All the east was a bower for the golden dawn. Kartadza, sharp-outlined as if cut in bronze, still hid the sun; and in the great shadow of the mountain the haven and the low hills and the groves of holm-oak and strawberry tree slumbered in a deep obscurity of blues and purples, against which the avenues of pink almond blossom and the white marble quays were bodied forth in pale wakening beauty, imaged as in a looking-glass in that tranquillity of the sea. Westward across the firth all the land was aglow with the opening day. Snow lingered still on the higher summits. Cloudless, bathing in the golden light, they stood against the blue: Dina, the Forks of Nantreganon, Pike o’ Shards, and all the peaks of the Thornback range and Neverdale. Morning laughed on their high ridges and kissed the woods that clung about their lower limbs: billowy woods, where rich hues of brown and purple told of every twig on all their myriad branches thick and afire with buds. White mists lay like coverlets on the water-meadows where Tivarandardale opens to the sea. On the shores of Bothrey and Scaramsey, and on the mainland near the great bluff of Thremnir’s Heugh and a little south of Owlswick, clear spaces among the birchwoods showed golden yellow: daffodils abloom in the spring.
They rowed in to the northernmost berth and made fast the caravel. The sweetness of the almond trees was the sweetness of spring in the air, and spring was in the face of that Queen as she came with her attendants up the shining steps, her little martlets circling about her or perching on her shoulders: she to whom the Gods of old gave youth everlasting, and peace everlasting in Koshtra Belorn.

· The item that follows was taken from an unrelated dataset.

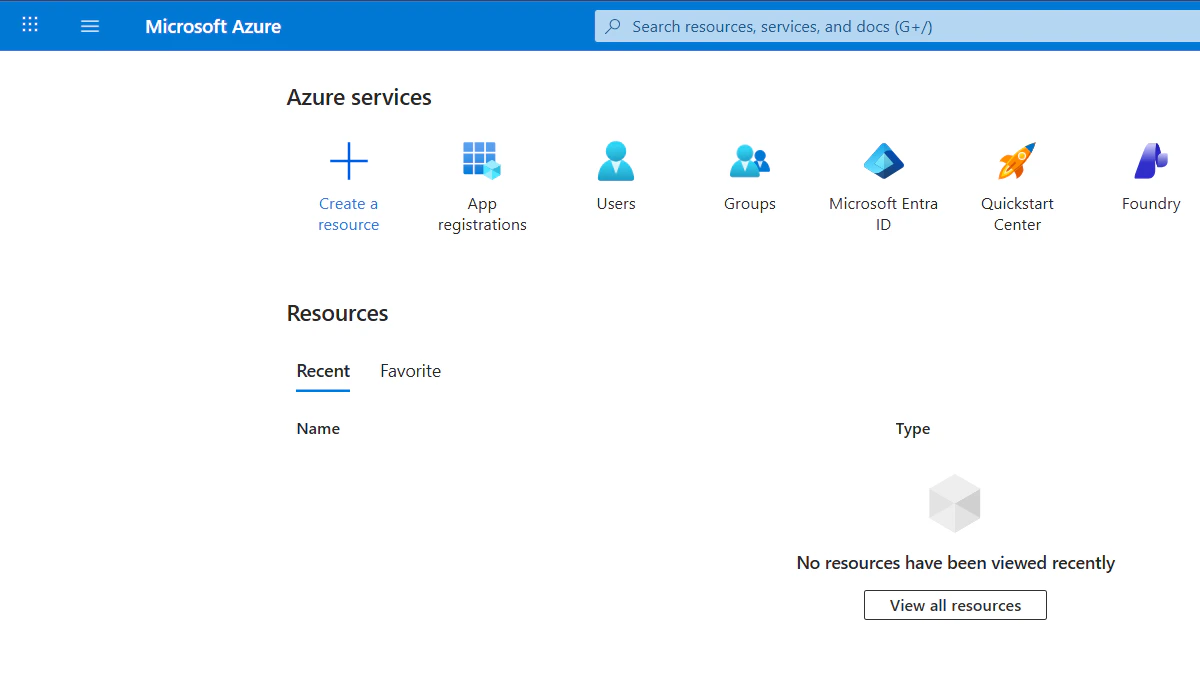Open the portal hamburger menu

Lord Juss and his brethren were on the quay to meet her, and the Lord Brandoch Daha. They bowed in turn, kissing her hands and bidding her welcome to Demonland. But she said, “Not to Demonland alone, my lords, but to the world again. And toward which of all earth’s harbours should I steer, and toward which land if not to this land of yours, who have by your victories brought peace and joy to all the world? Surely peace slept not more softly on the Moruna in old days before the names of Gorice and Witchland were heard in that country, than she shall sleep for us on this new earth and Demonland, now that those names are drowned for ever under the whirlpools of oblivion and darkness.”